The Fabian Society, which was established in London in 1884, took its name from Fabius Cunctator, the Roman General who applied carefully conceived tactics of preparation, attrition, and judicious timing of attack in defeating Hannibal. Fabianism refers especially to a particular position within British socialism, originally espoused by Sidney and Beatrice Webb and George Bernard Shaw, three of the most prominent early Fabians. The early Fabians concentrated on the research of social issues, the results of which were forwarded in arguments for reform to intellectuals and leaders within both the Independent Labour Party and the Liberal Party. After the First World War the Fabian Society affiliated to the Labour Party, becoming a less high‐profile group after the 1930s, but providing a basis for a more diverse set of socialist intellectuals to conduct debate on any issue of interest to the Labour Party.

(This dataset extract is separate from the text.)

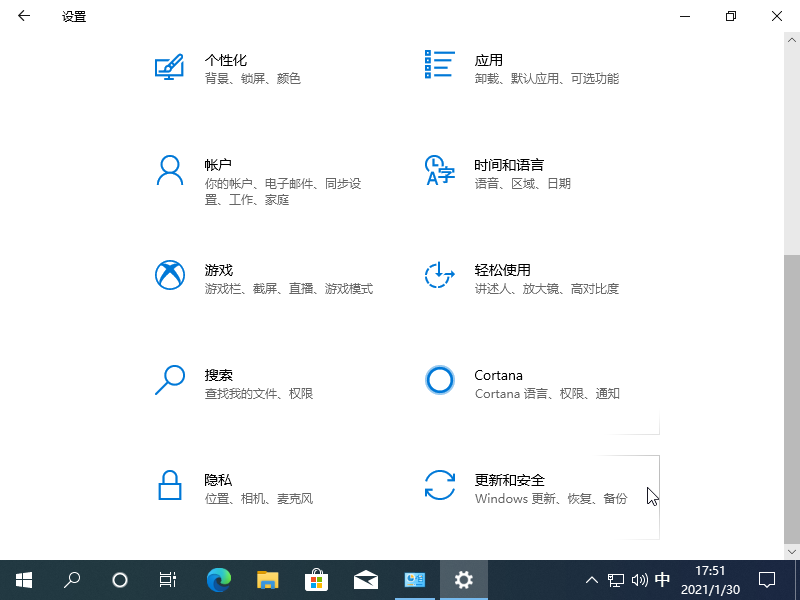Open the Cortana circle icon
Image resolution: width=800 pixels, height=600 pixels.
(440, 380)
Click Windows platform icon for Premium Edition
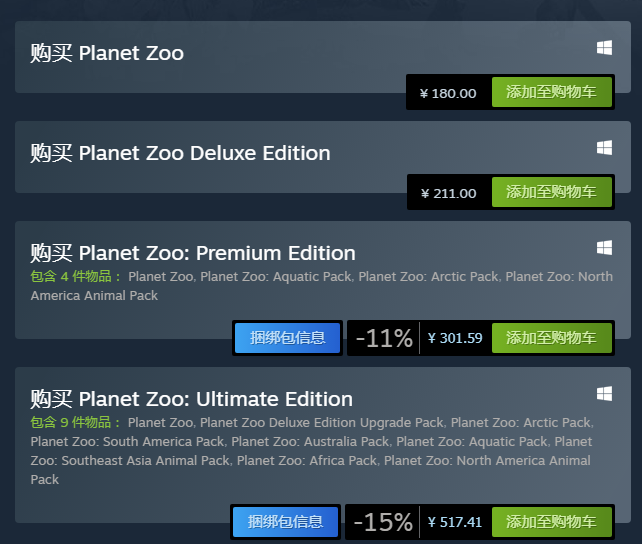The width and height of the screenshot is (642, 544). tap(604, 248)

The Webbs and Shaw believed in a Ricardian theory of rent, which determined that one part of rent should be apportioned to society, or, in practice, the state acting on behalf of society. This was the justification for progressive taxation to fund state expenditure directed at correcting social inequalities. State policies at both national and local levels were to aim at creating a ‘national minimum’ of social welfare which would liberate all individuals to fulfil their talents and act as good citizens. Thus, political democracy enshrined in the right to vote could be extended to a social democracy in which the values and injustices of unfettered capitalism could be eroded. At the same time, the Fabians advocated that the state should be staffed by trained experts in public administration, capable of rational consideration of public policy, dedicated to public service for the general good, and, thus, successful in delivering social democracy. The emphasis on the role of trained intelligence in good government derived from contempt for ‘amateur’ administrators, who by default had facilitated unfettered capitalism.

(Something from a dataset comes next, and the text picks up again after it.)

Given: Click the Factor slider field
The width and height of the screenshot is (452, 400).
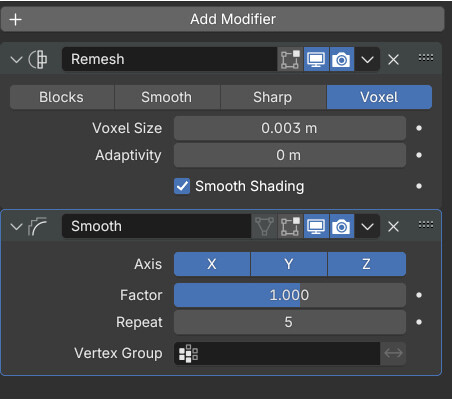Looking at the screenshot, I should (290, 295).
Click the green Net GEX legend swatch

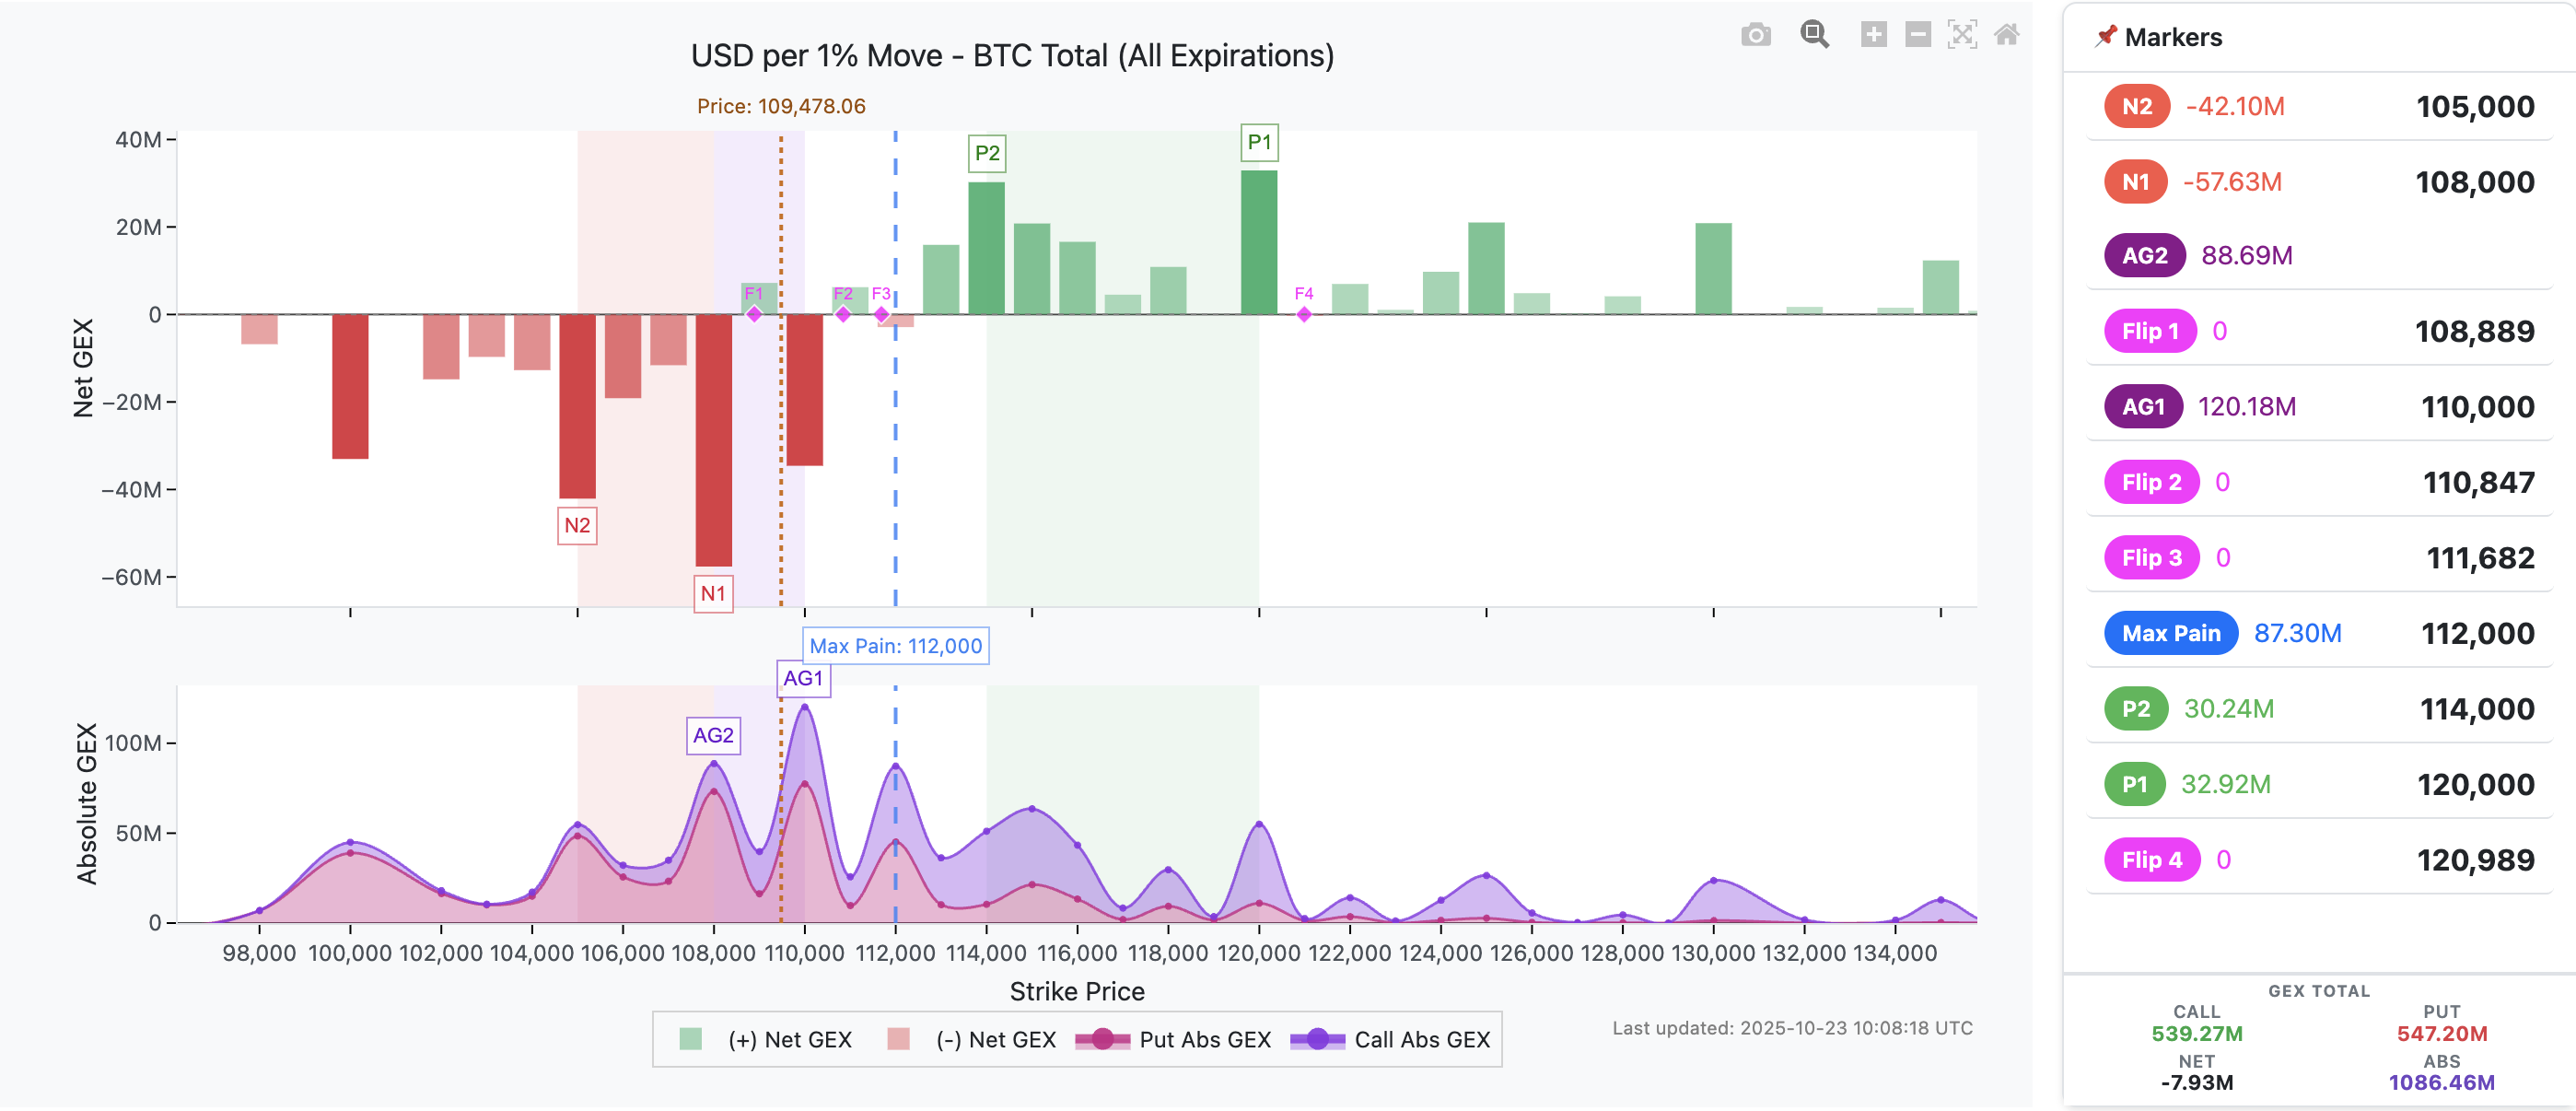[693, 1039]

The Fabian approach to political action by way of calm intellectual reflection and considered rational planning, and advocacy that social democracy be engineered by a meritocratic state elite, have appealed to successive generations of senior parliamentary Labour Party figures and to socialists overseas, such as Nehru. Fabianism has been criticized from the left for its rejection of notions of class struggle and its focus instead on creating social solidarity from above which underplays the problems of the working class. It is charged with being based on inherently elitist assumptions, born of its adherents' generally relatively comfortable upbringings and university education. Equally, it has been criticized from the right for ignoring the role of markets, in which benevolent administrators have a smaller role than in planned societies. With the advent of the modernization of the Labour Party from the mid‐1980s, however, the Fabian Society has remained a forum for the debate of a diverse set of issues following the assumption of a smaller and territorially decentralized post‐Thatcherite state in the UK. A 1992 Fabian Society pamphlet by Ed Balls is widely accredited with influencing the decision to make the Bank of England independent in 1997, and the report of the Fabian Society tax commission, chaired by Raymond Plant, in 2000 is considered to have influenced the decision to increase national insurance contributions in 2001 to fund new spending on the National Health Service.